Task to carry out:
No pictures belong in the copy. Retype exactly, and only, the stretch of lines below from the one with "Where should I" through the one with "Task: Open the app launcher grid in Edge".

::: Data to use :::

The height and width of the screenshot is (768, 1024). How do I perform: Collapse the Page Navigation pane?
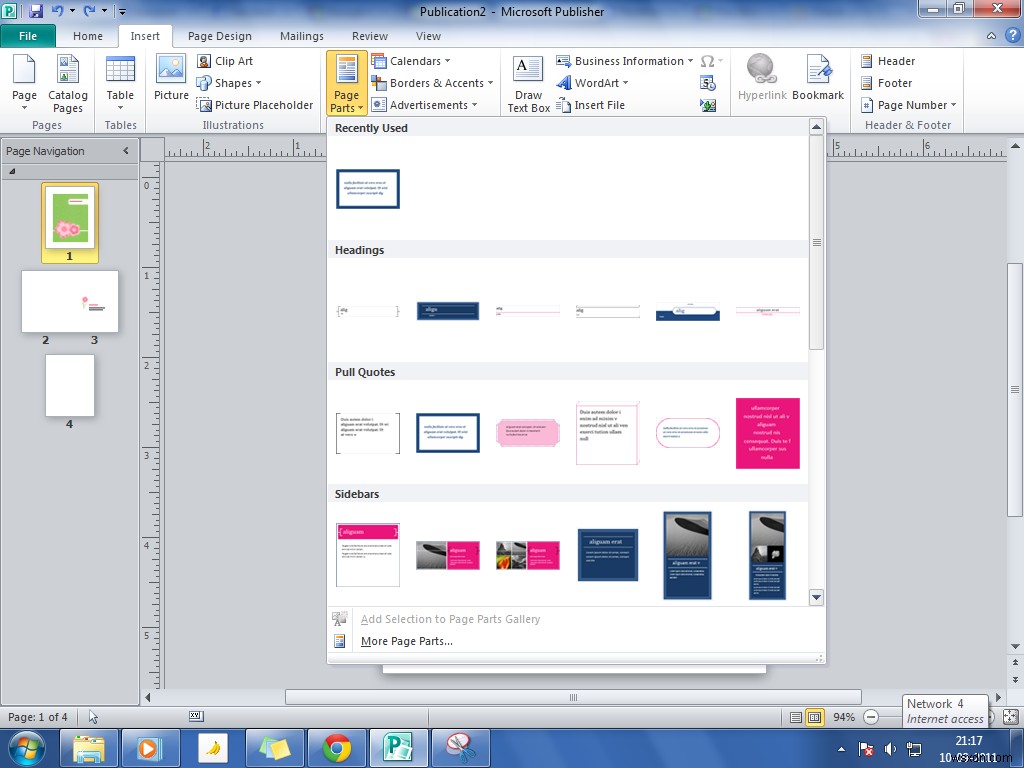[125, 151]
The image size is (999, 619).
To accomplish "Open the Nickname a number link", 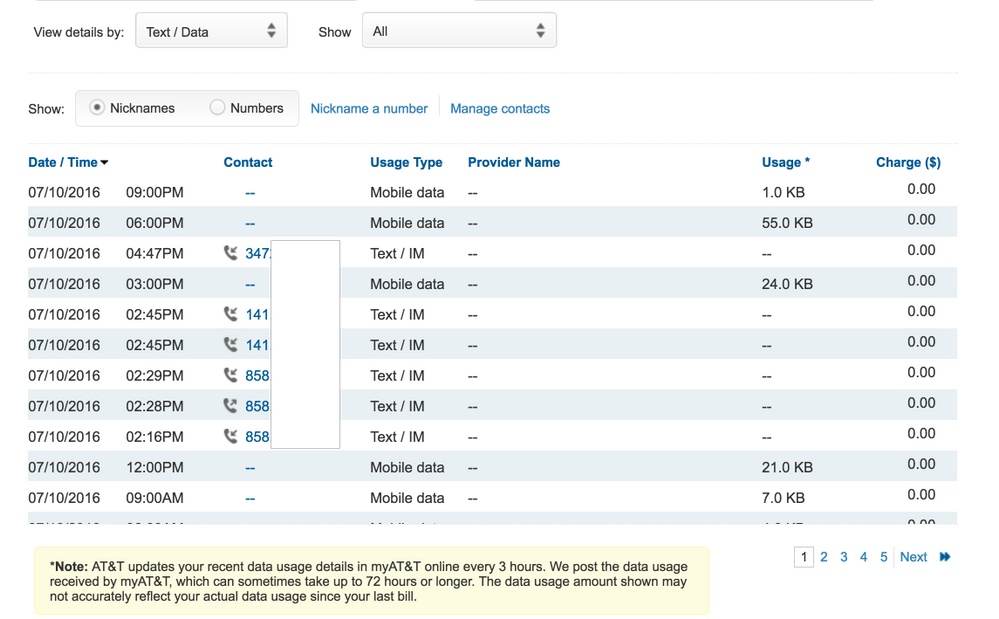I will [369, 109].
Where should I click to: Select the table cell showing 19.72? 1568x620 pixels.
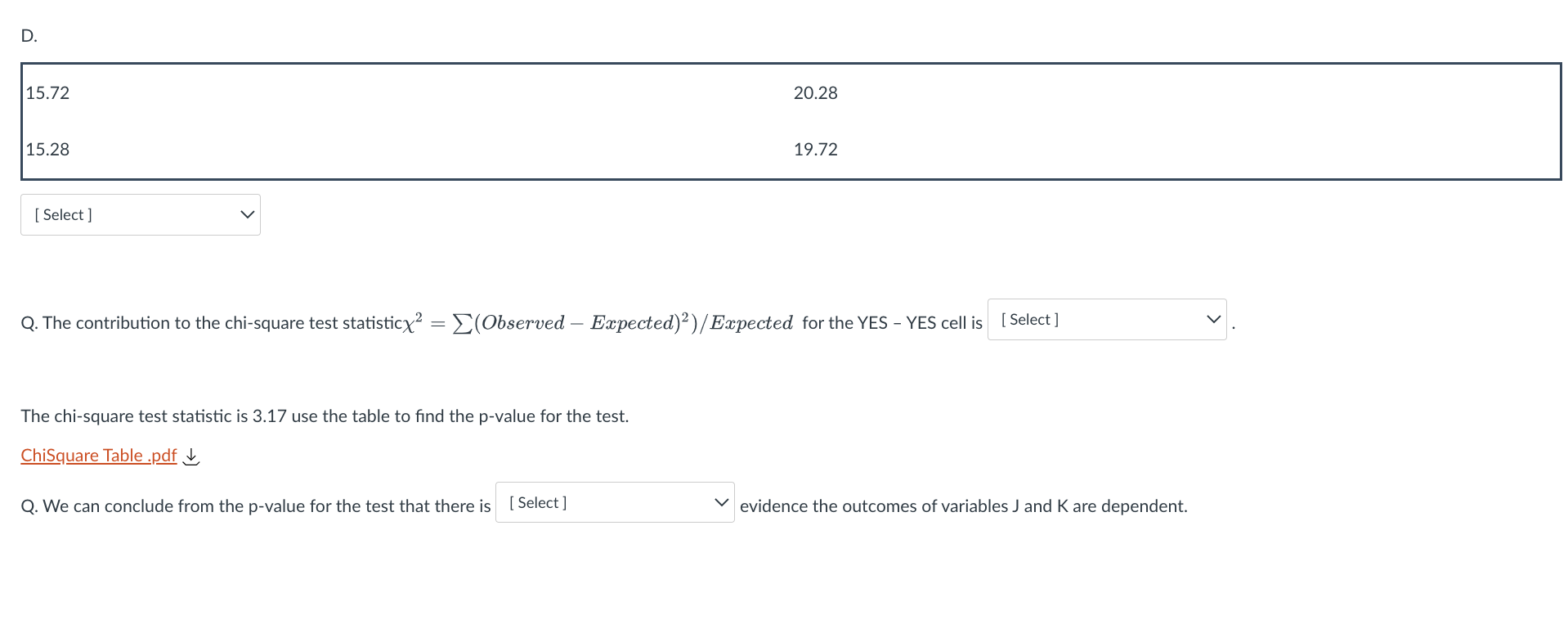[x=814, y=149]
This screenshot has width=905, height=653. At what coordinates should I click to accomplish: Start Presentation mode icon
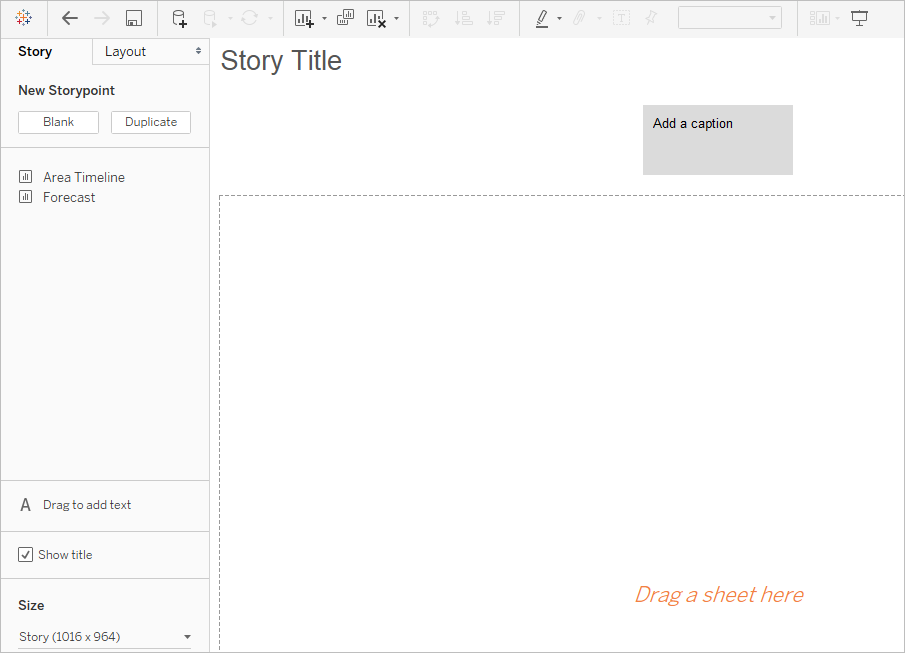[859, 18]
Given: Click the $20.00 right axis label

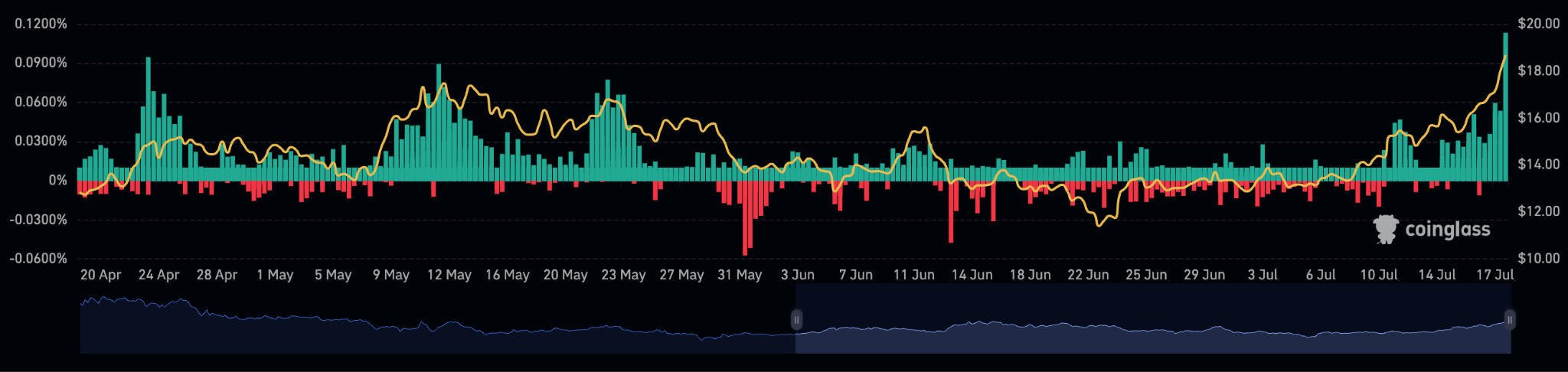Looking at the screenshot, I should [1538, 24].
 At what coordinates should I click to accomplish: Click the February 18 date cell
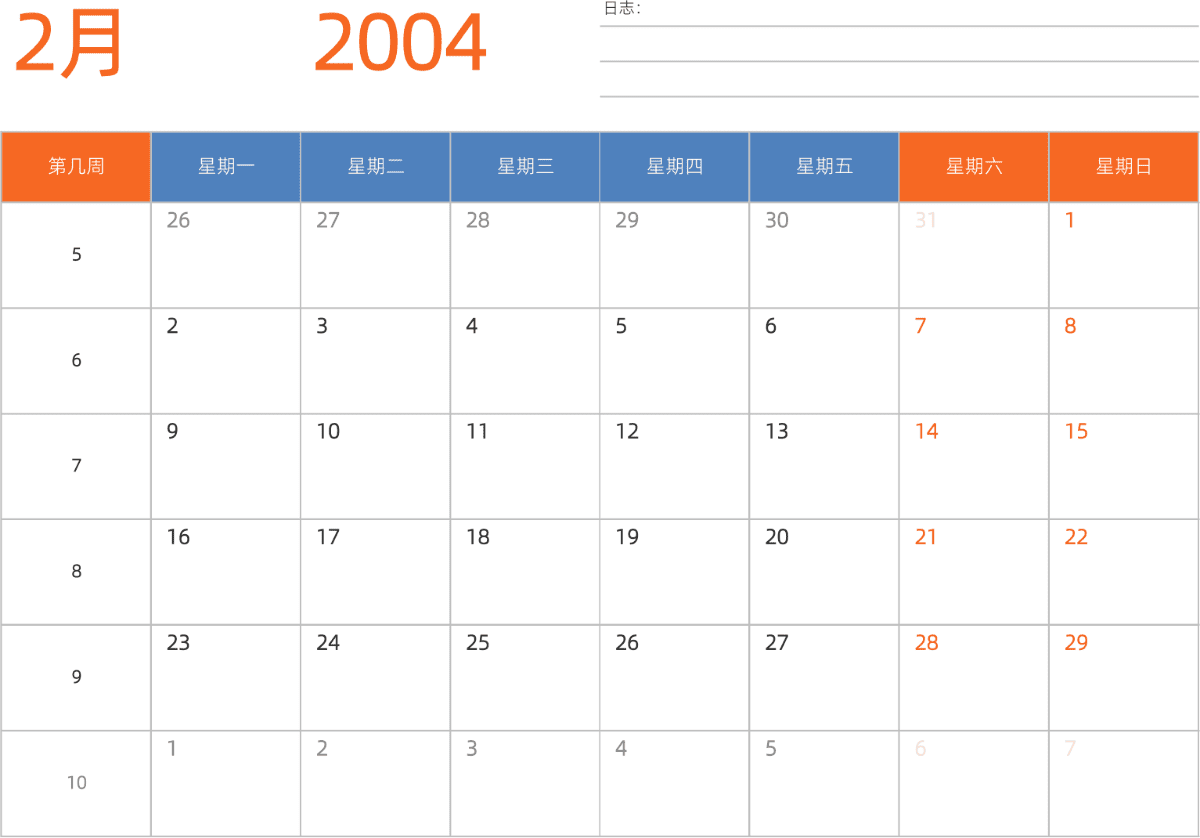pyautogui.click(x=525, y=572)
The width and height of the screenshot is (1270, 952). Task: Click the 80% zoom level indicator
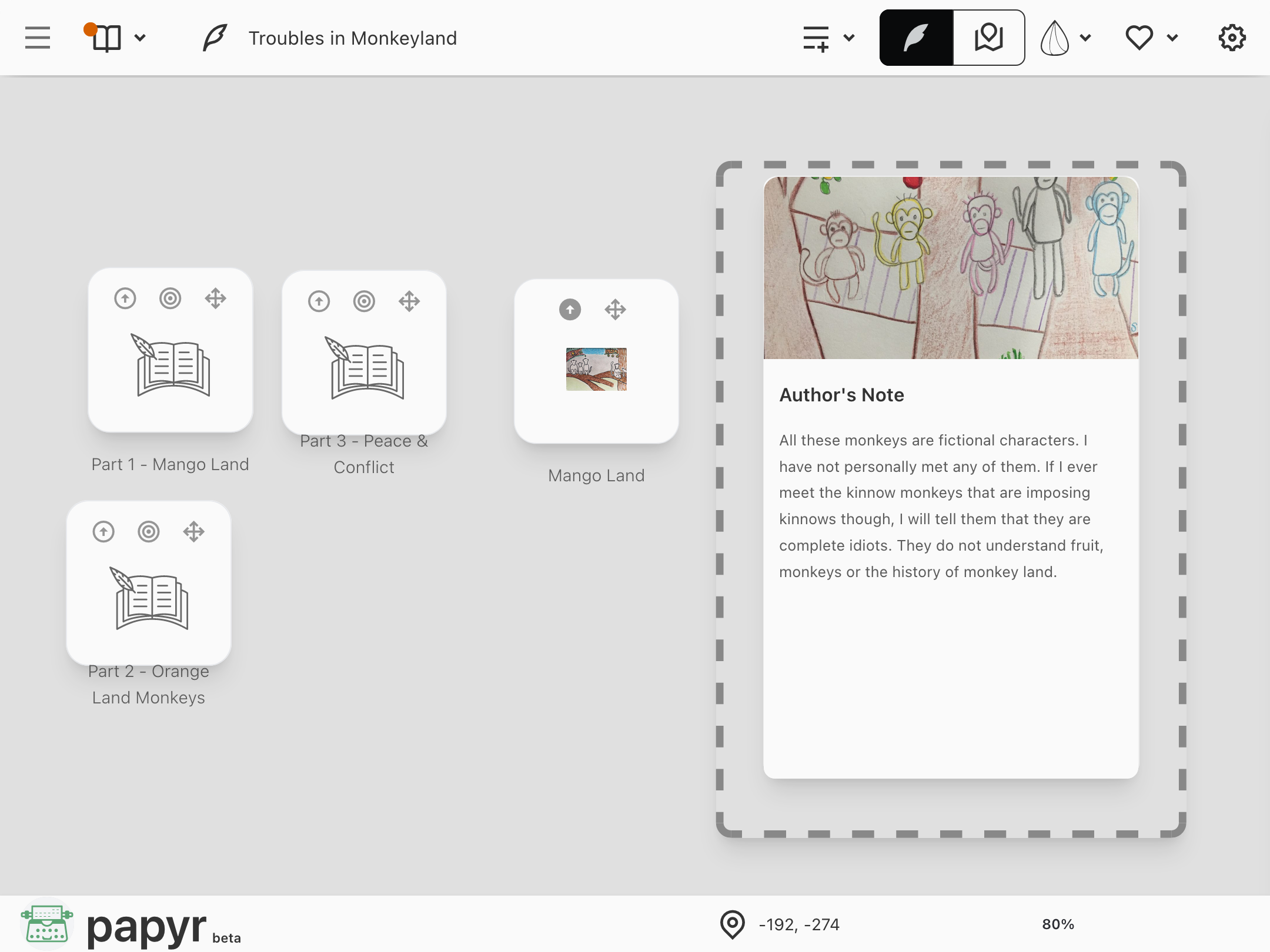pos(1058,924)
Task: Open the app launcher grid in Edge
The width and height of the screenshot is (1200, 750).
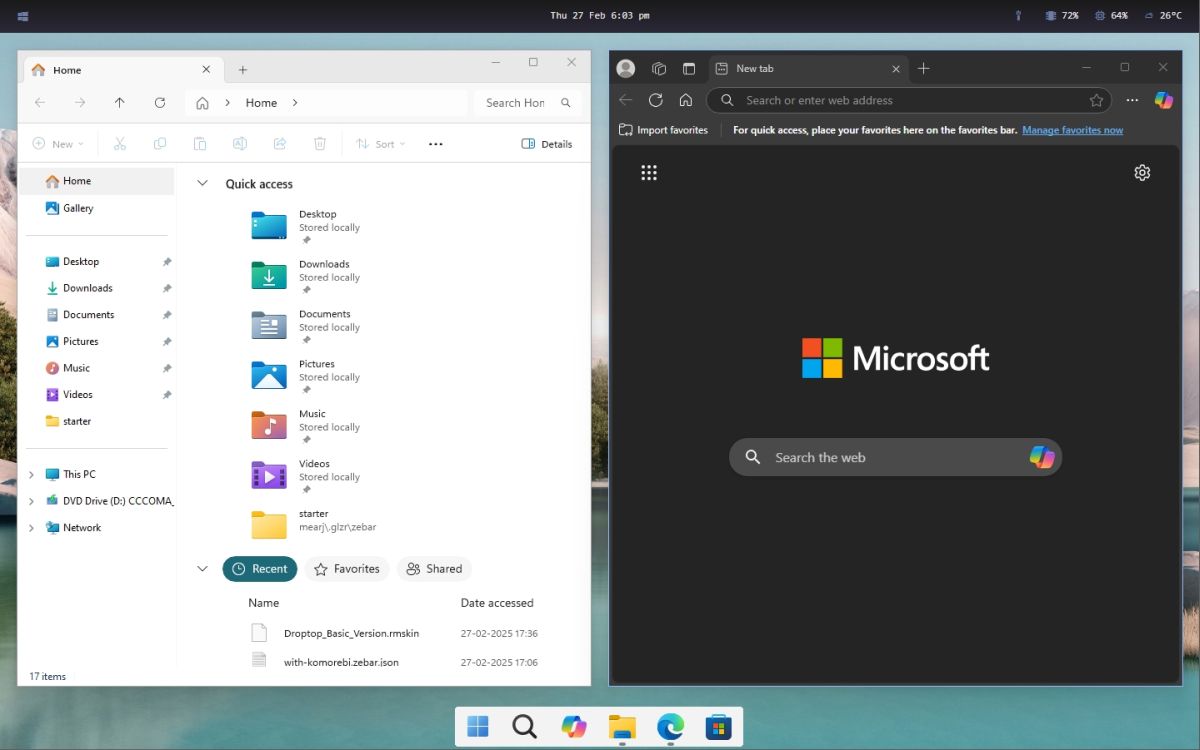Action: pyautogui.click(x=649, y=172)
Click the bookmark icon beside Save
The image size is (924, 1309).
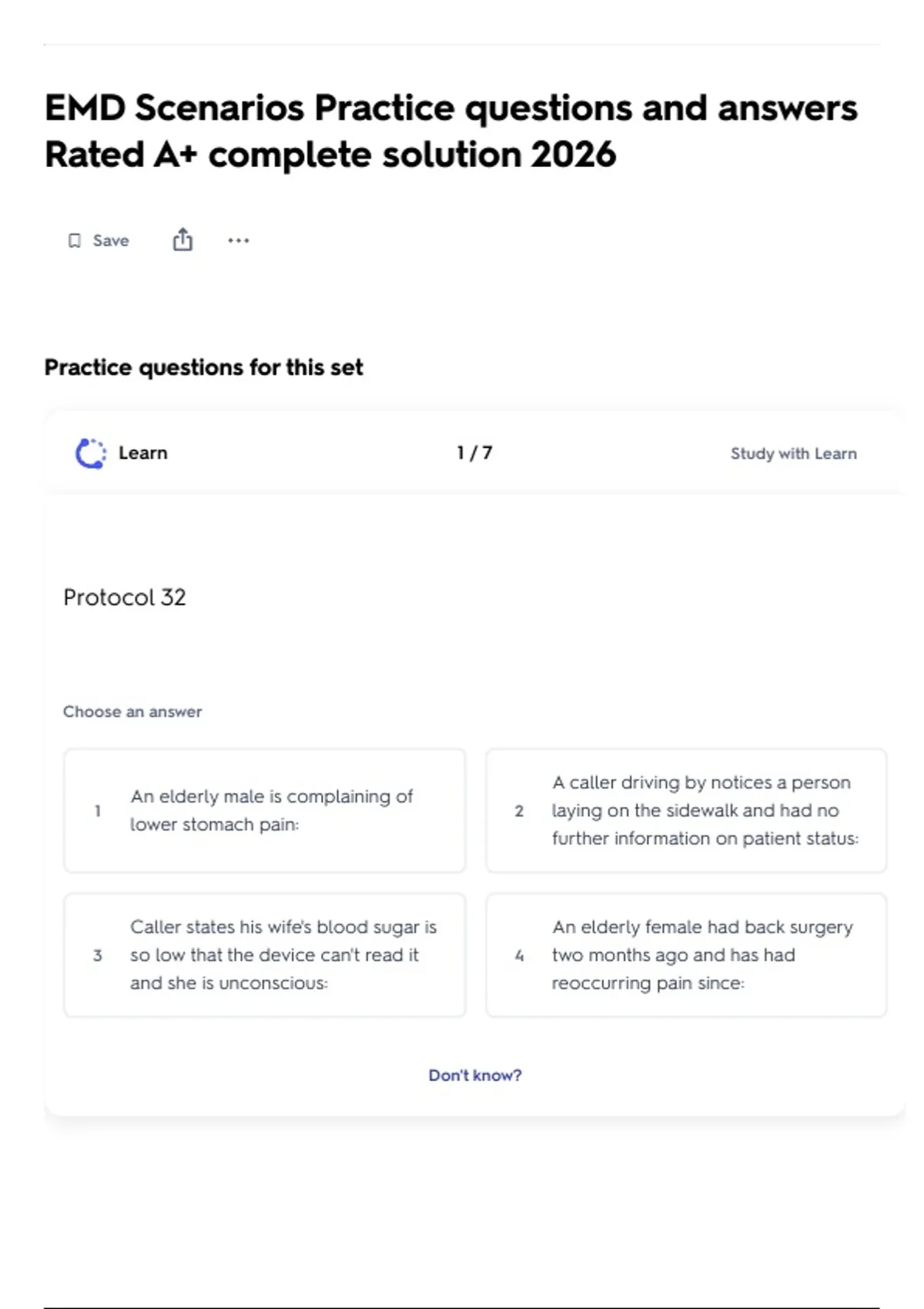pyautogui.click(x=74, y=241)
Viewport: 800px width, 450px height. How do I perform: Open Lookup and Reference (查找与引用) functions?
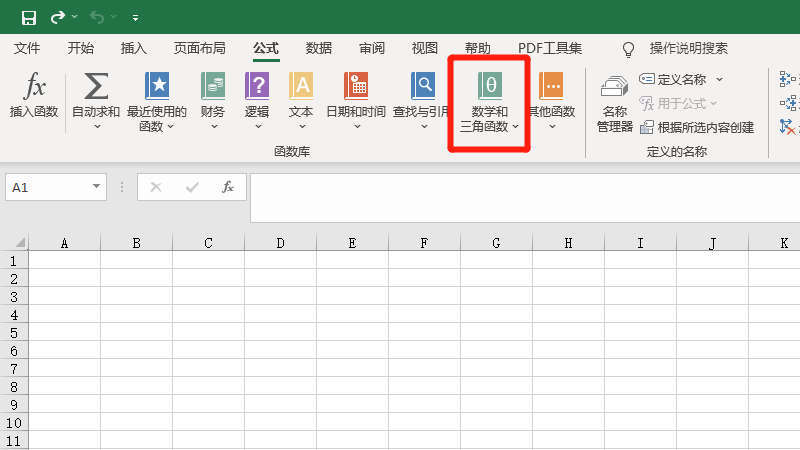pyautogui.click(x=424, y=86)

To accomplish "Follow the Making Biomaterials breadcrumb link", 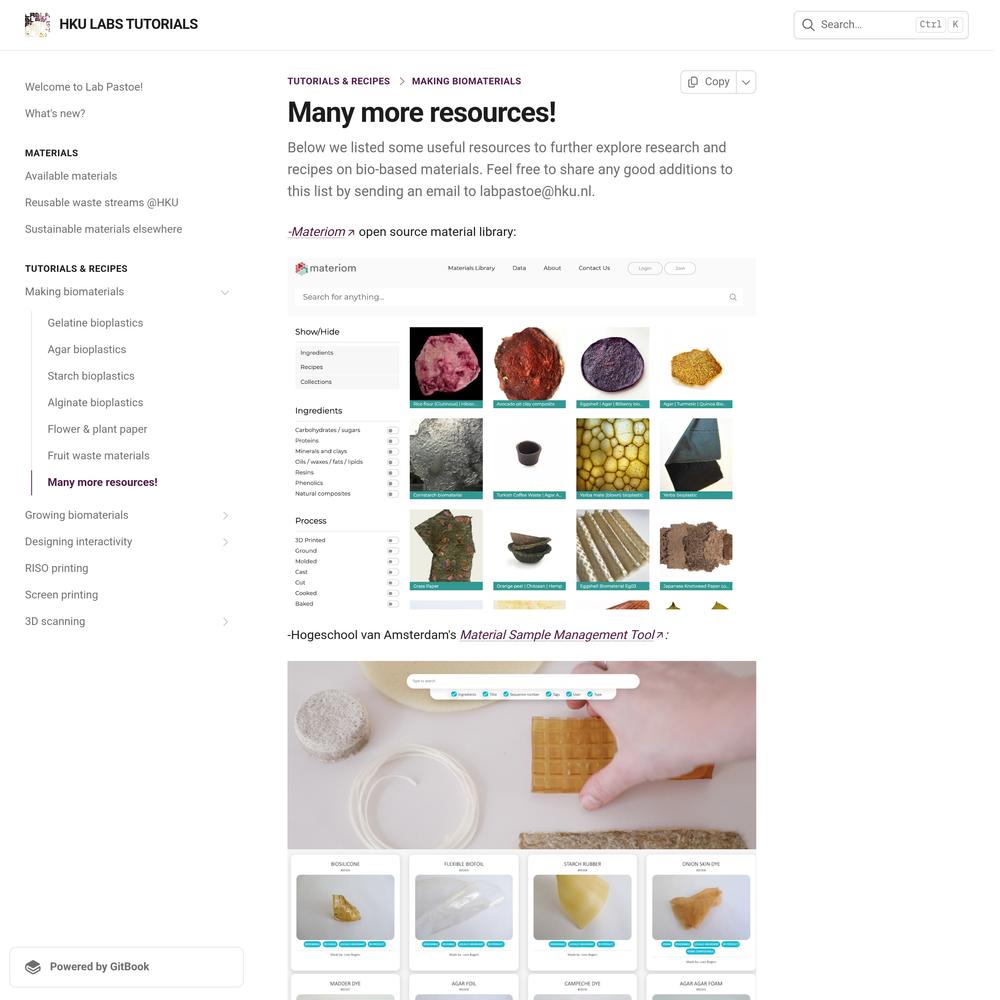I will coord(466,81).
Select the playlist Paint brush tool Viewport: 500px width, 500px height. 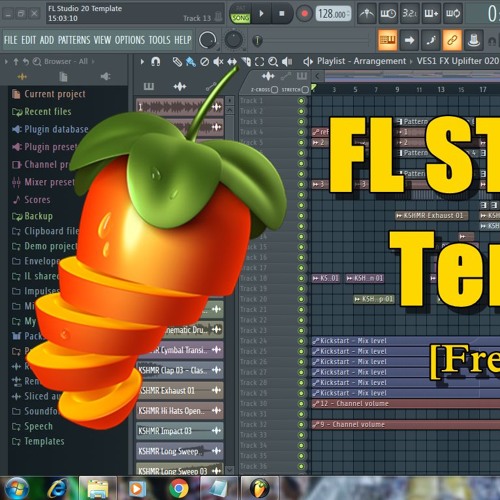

:::

Exercise result:
Where should I click to: Select the table cell showing 19.72? 1568x620 pixels.
[x=814, y=149]
This screenshot has width=905, height=653. At what coordinates should I click to accomplish: Start Presentation mode icon
[859, 18]
Given: Click the $20.00 right axis label

Looking at the screenshot, I should [1538, 24].
 At what coordinates should I click to accomplish: Click the February 18 date cell
pyautogui.click(x=525, y=572)
The width and height of the screenshot is (1270, 952). Task: Click the 80% zoom level indicator
pos(1058,924)
Task: Open the app launcher grid in Edge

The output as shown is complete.